Ia mempertanyakan efektivitas pengujian keamanan siber yang hanya dilakukan setahun sekali, meskipun secara formal dapat dianggap memenuhi ketentuan regulator.

“Pertanyaannya bukan sekadar apakah penetration testing dilakukan, tetapi apakah pengujiannya benar-benar menyeluruh. Apakah ada simulasi insider threat? Apakah akses vendor diuji? Apakah SOC dan fraud monitoring pernah diuji dalam skenario transaksi simultan? Itu yang seharusnya dijawab,” tegasnya.

Sorotan juga mengarah pada Otoritas Jasa Keuangan.

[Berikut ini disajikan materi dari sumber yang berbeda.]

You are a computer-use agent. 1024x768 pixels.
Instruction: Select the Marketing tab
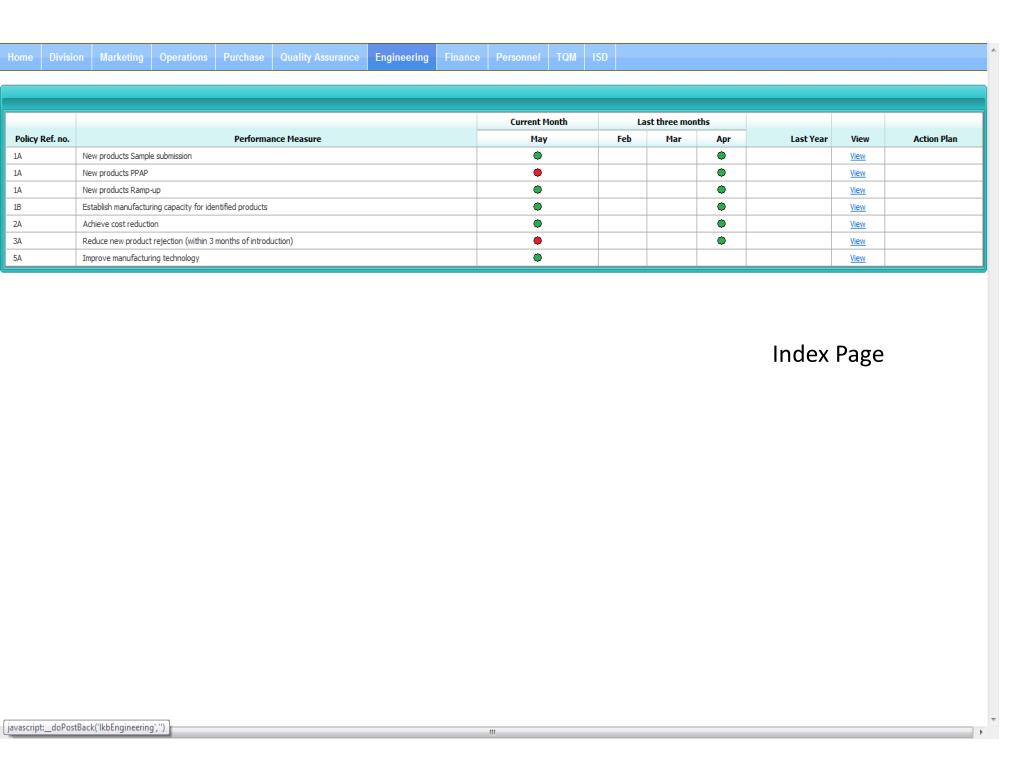coord(121,57)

Menurut pakar hukum sektor keuangan, publik berhak mempertanyakan efektivitas pengawasan apabila sebuah bank daerah yang berkaitan langsung dengan aset publik tetap mengalami kegagalan deteksi dan keterlambatan respons.

Berdasarkan Laporan Hasil Pemeriksaan atas Laporan Keuangan Pemerintah Provinsi Jambi Tahun 2024, Pemerintah Provinsi Jambi tercatat memiliki penyertaan modal sebesar Rp703,67 miliar dengan kepemilikan 24,34 persen pada Bank Jambi. Dokumen tersebut juga mencatat tambahan modal berupa setoran tunai Rp30 miliar dan penyertaan aset/BMD Rp18,23 miliar, serta kerja sama core banking system dengan pihak ketiga hingga 2029.

“Karena ada keterkaitan langsung dengan aset publik daerah, maka persoalannya tidak lagi murni hubungan privat antara bank dan nasabah. Di sini ada dimensi kepentingan publik dan pengawasan regulator,” kata pakar hukum tersebut.